Naill Ferguson’s eulogy for Eric Hobsbawm is particularly conciliatory. Here we have a proud member of the bourgeois praising the marxist historian for never being “a slave to Marxist-Leninist doctrine” while contending that “Hobsbawm should serve as an example of how civilised people can differ about big questions while agreeing about much else”.
This is just bourgeois drivel and while Hobsbawm might be criticised for being very much a “salonfähiger Marxist,. the fact remains that just over three years ago he was still maintaining that “a major shift away from the free market and towards public action, a bigger shift than the British government has yet envisaged,” was required. It is difficult to believe that had such a shift taken place during the historian’s lifetime, he would have had much time for tittle-tattle with Naill Ferguson.
Of course,the man who wrote a number of excellent works, including ‘The Age of Revolution’ (1962), ‘The Age of Industry’ (1975), ‘The Age of Empire’ (1987) and ‘The Age of Extremes’ (1994), is being given the benefit of the doubt here and there is at least some evidence to suggest that it was his being in society that determined his consciousness rather than any shallow opportunism. Nevertheless, it is also worth stating that there was no real shift in his “Weltanschauung” even if some commentators have contended that he moved away from a more rigid ideological position in the 30s. Any reading of Hobsbawm’s autobiographical work ‘Interesting Times’ would tell us this.

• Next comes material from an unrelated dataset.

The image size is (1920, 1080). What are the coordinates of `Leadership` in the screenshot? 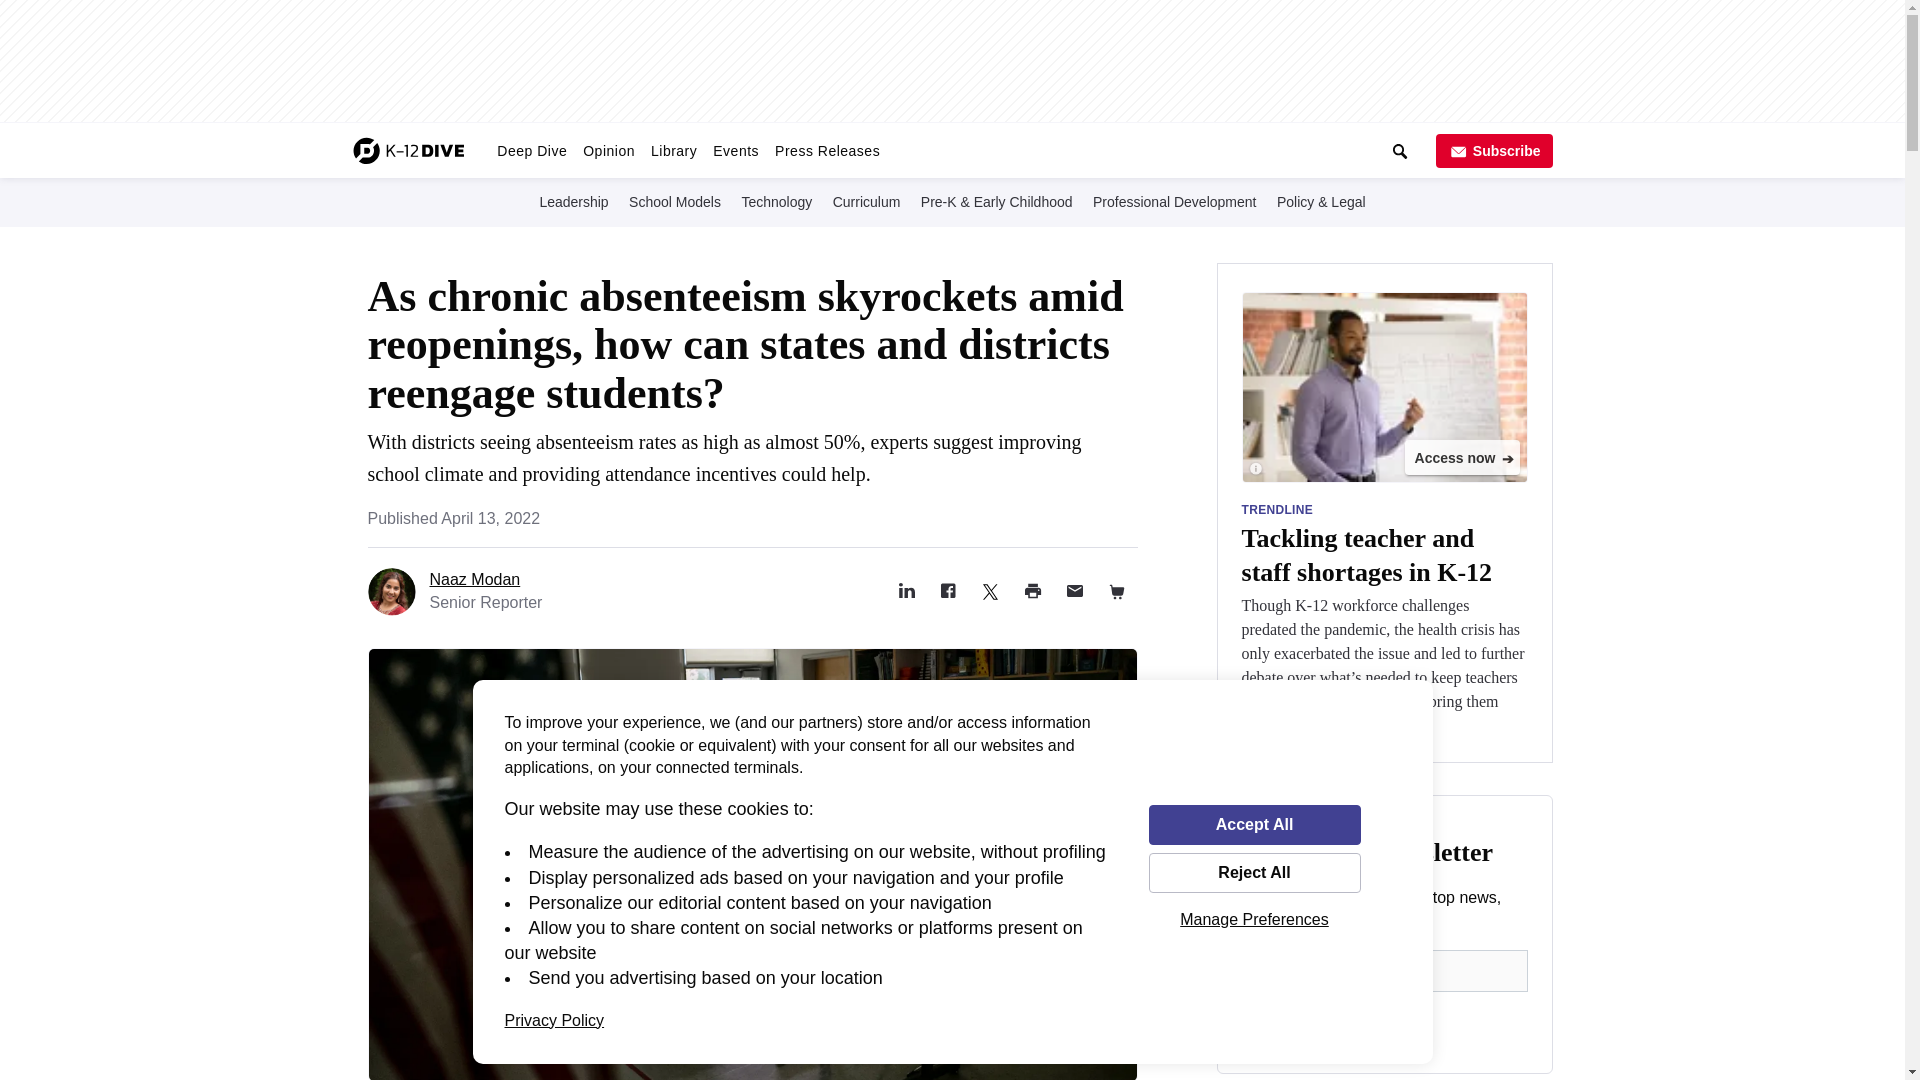 It's located at (574, 201).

Furthermore, that reading would also tell us that Hobsbawm was always one of those thinkers who interpreted the world in various ways; without really changing it. If his marxism, was “marxism as action”, it was an action which was not only limited in its scope, but one which was never going to see the marxist sacrifice himself for his ideals. Nevertheless, it is not for us to throw stones and there are two things worth consideration.
Firstly, Hobsbawm might have disavowed revolutionary action, he might even have seen some sort of salvation for mankind in a mixed economy where capitalism and socialism could co-exist. However, as stated above, the shift away from the free market to public action, which he recently advocated, is prerequisite to us making any progress away from a disaster capitalism that is in the process of destroying the planet. Secondly, as Mark Mazower states:
“….. his (Hobsbawm) histories are about trends, social forces, large-scale change over vast distances. Telling that kind of history in a way that is as compelling as a detective story is a real challenge of style and composition: in the tetralogy, Hobsbawm shows how to do it.”
He does and for that we should be grateful. It is with those two considerations in mind that the conclusion would have to be that despite his faults, he deserved better friends than Naill Ferguson or, indeed Tony Blair, who said that he was:
“a giant of progressive politics history, someone who influenced a whole generation of political and academic leaders.academic leaders. and that “he wrote history that was intellectually of the highest order but combined with a profound sense of compassion and justice. And he was a tireless agitator for a better world.”
Hobsbawn was no revolutionary, but he was also not a bourgeois idiot who doesn’t understand that in a world of finite resources, capitalism as it exists just cannot work and, even more importantly, he was not an unadulterated hypocrite who writes about compassion and a better world but belongs in front of the ICC in the Hague for crimes against humanity. That is why my own eulogy for Eric Hobsbawm will be, thanks for the books and thanks for your lucid description of the trends that matter and there is even some sorrow at the gallery of rogues who are using your death as a platform for more of their meaningless platitudes.